**THE TASK**
Count the lines in the material below that contain the string "Click", treating uppercase and lowercase as different, and reply with only that number.

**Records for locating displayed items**
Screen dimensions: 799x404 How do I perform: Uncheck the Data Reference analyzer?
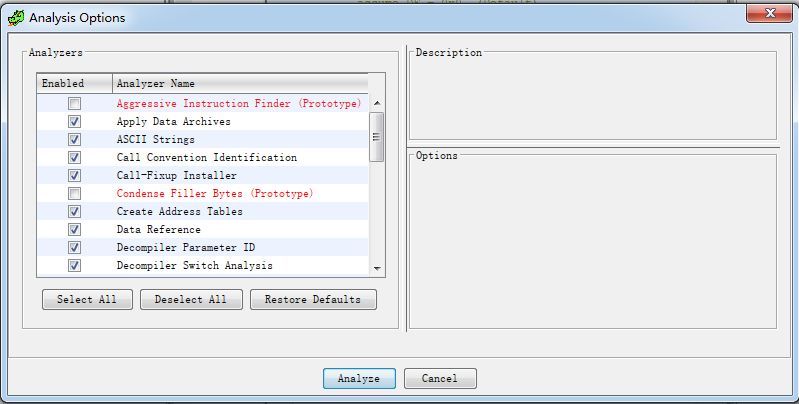75,230
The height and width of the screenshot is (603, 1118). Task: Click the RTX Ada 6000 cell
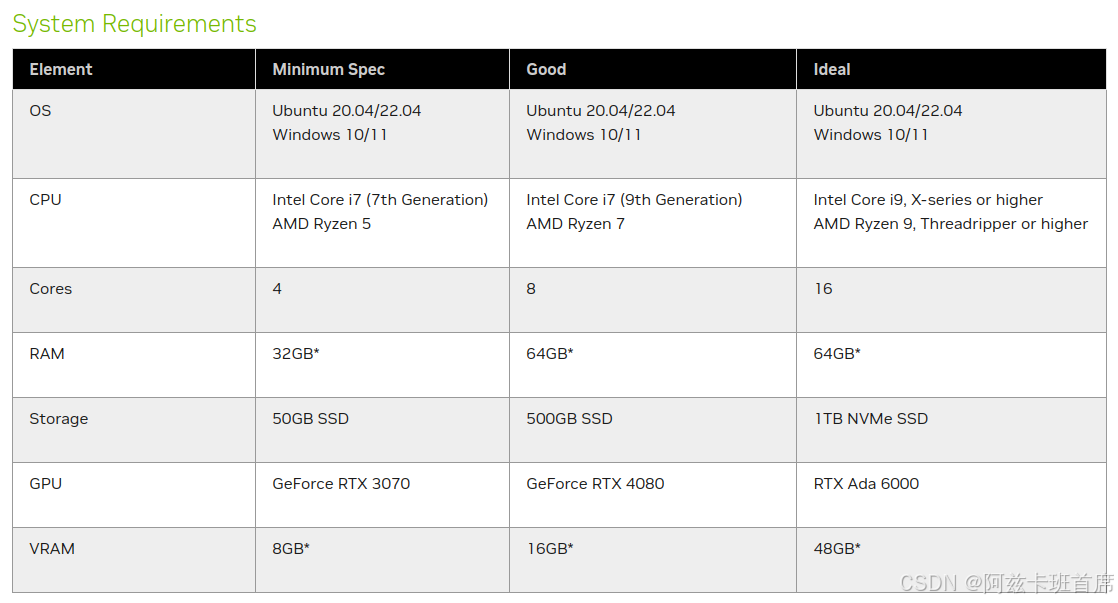(866, 484)
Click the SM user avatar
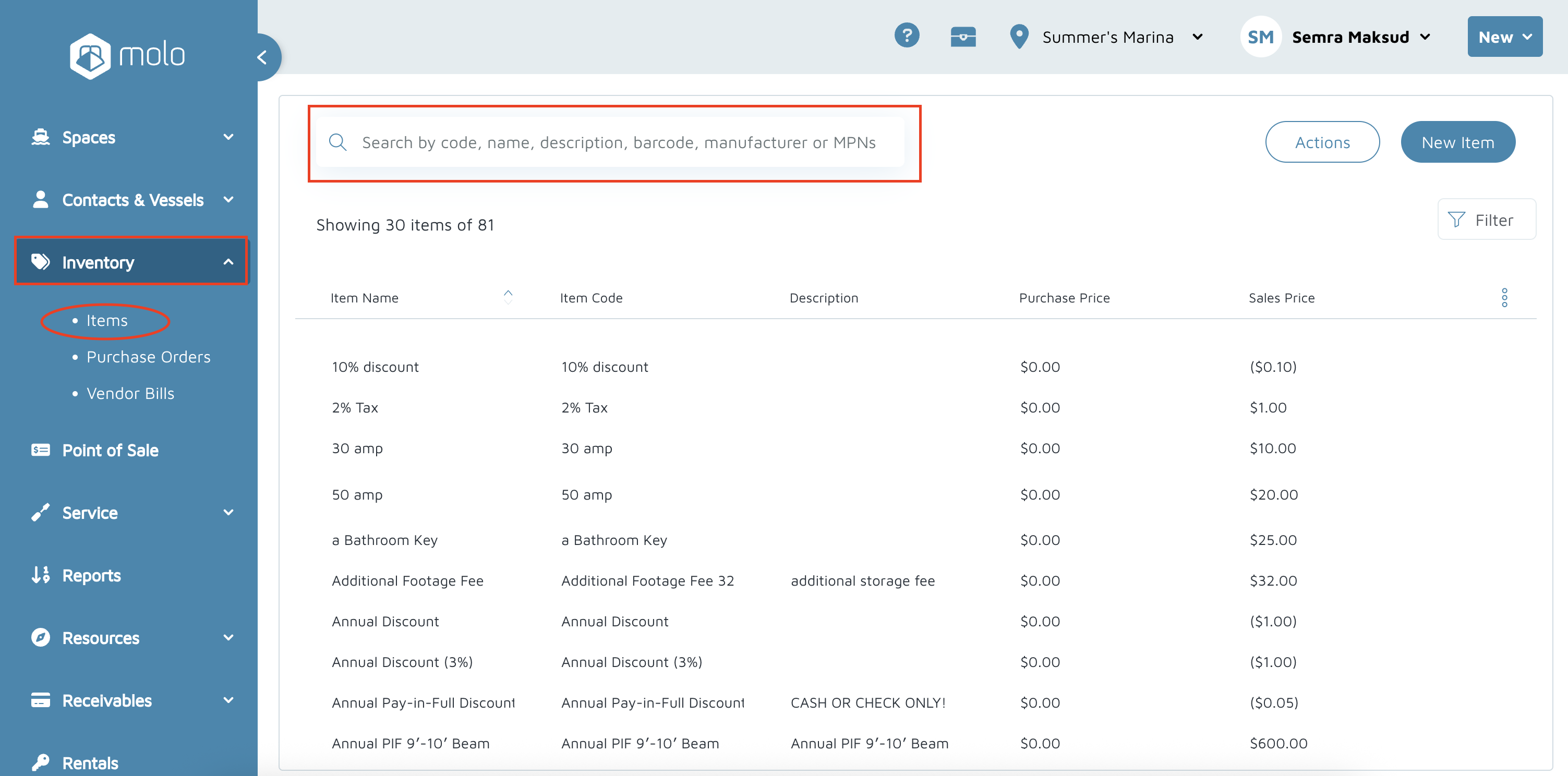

**EXERCISE OUTPUT**
2